----- Data for analysis -----

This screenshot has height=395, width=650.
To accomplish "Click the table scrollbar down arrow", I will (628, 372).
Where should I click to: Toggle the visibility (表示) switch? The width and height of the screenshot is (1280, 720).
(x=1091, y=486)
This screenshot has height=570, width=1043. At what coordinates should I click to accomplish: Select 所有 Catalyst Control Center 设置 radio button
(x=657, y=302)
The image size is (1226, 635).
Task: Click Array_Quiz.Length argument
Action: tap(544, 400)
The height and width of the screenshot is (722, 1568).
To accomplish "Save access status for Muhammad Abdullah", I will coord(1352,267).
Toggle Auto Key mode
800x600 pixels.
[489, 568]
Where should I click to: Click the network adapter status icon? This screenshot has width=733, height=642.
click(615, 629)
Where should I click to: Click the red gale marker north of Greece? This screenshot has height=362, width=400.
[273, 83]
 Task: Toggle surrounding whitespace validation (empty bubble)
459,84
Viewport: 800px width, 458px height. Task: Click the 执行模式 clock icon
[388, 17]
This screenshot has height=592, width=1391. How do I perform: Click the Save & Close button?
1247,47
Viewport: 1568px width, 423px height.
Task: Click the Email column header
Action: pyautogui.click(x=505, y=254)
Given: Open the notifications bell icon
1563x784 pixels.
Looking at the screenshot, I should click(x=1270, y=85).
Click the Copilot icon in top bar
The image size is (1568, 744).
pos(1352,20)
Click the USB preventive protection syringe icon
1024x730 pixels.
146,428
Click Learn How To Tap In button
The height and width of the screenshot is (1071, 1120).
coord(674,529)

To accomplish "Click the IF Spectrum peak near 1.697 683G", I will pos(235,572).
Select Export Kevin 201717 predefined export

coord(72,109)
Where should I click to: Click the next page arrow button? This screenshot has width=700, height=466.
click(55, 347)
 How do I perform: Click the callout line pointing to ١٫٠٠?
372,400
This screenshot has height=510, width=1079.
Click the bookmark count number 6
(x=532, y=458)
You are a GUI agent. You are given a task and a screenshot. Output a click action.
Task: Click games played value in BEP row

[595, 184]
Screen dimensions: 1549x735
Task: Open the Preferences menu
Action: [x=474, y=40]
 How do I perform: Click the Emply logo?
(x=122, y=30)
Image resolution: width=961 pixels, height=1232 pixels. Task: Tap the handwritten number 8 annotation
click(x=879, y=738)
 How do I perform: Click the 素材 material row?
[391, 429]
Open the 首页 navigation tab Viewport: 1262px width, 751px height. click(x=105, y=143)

-----

Problem description: In the records above, retype exactly the lines from the one with "Click Learn How To Tap In button" through the last one.

Answer box:
Click Learn How To Tap In button
The height and width of the screenshot is (1071, 1120).
coord(674,529)

To accomplish "Click the IF Spectrum peak near 1.697 683G", I will pos(235,572).
Select Export Kevin 201717 predefined export

coord(72,109)
Where should I click to: Click the next page arrow button? This screenshot has width=700, height=466.
click(55, 347)
 How do I perform: Click the callout line pointing to ١٫٠٠?
372,400
This screenshot has height=510, width=1079.
Click the bookmark count number 6
(x=532, y=458)
You are a GUI agent. You are given a task and a screenshot. Output a click action.
Task: Click games played value in BEP row

[595, 184]
Screen dimensions: 1549x735
Task: Open the Preferences menu
Action: [x=474, y=40]
 How do I perform: Click the Emply logo?
(x=122, y=30)
Image resolution: width=961 pixels, height=1232 pixels. Task: Tap the handwritten number 8 annotation
click(x=879, y=738)
 How do I perform: Click the 素材 material row?
[391, 429]
Open the 首页 navigation tab Viewport: 1262px width, 751px height. click(x=105, y=143)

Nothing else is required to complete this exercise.